Objectives
Antibiotic resistance (ABR) is a global threat to public health, and is a property primarily conferred to bacteria either by horizontal transfer of a gene or by mutational evolution. Predictions suggest ABR will kill more people than cancer by 2050, as it underlies both treatment of infectious disease, and management of cancer therapy and transplants. The strong selective pressure applied by human use of antibiotics seems to underlie the growth, diversification and spread of resistant strains and plasmids across the world. A major goal for translational genomics is to provide rapid resistance predictions from clinical samples based on genome sequence data. There are three related problems. First, given a genotype-to-resistance mapping, perform accurate genotyping that is not affected by the levels of diversity in bacteria, which confound standard map-to-a-single-reference-genome approaches.
The remaining two problems relate to building that genotype to resistance map.
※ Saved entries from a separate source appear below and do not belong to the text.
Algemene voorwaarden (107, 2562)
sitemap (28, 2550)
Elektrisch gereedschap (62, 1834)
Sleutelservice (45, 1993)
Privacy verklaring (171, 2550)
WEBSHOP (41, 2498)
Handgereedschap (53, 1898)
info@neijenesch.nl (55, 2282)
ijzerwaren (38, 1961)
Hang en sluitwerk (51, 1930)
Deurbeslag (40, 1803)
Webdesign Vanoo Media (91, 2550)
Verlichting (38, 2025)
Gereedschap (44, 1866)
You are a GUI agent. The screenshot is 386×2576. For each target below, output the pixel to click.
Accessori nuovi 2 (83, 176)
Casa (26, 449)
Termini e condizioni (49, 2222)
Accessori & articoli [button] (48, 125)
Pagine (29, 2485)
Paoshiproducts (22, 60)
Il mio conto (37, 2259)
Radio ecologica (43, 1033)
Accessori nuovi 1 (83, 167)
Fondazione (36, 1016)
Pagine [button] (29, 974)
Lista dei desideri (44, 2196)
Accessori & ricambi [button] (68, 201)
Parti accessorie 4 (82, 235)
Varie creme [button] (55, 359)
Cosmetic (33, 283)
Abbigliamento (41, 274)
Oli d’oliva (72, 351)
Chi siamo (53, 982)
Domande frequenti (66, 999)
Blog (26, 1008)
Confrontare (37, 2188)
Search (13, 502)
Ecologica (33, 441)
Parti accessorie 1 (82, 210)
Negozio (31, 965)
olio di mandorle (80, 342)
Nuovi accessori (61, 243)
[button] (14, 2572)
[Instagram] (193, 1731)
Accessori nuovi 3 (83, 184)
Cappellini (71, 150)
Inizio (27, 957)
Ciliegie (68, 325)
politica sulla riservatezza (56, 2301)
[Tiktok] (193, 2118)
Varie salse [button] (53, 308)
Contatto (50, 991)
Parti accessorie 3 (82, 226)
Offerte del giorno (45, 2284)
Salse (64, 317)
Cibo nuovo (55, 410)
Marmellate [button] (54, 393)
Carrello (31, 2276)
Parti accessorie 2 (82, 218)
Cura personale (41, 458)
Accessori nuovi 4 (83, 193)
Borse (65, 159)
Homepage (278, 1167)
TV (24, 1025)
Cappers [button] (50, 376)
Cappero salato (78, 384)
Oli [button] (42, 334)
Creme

One can either use Genome Wide Association Studies to try to determine causal genes/mutations, or one can use hypothesis free approaches (e.g. “machine learning”) to infer predictive features, without attempting to infer mechanism. GWAS approaches are challenging in bacteria because of genome-wide linkage disequilibrium, and because of large levels of diversity and horizontal gene transfer. In this project we seek to use pan-genomic data structures to improve GWAS (by using more informative markers and reducing unnecessary multiple testing), and as a substrate for machine learning.
Expected Results
Algorithms and software for bacterial pan-GWAS: Benchmarking of standard machine learning approaches for resistance prediction based on pan-genome for at least 2 species (M. tuberculosis, E coli); New machine learning approaches developed, software made available, benchmarked on the above 2 species.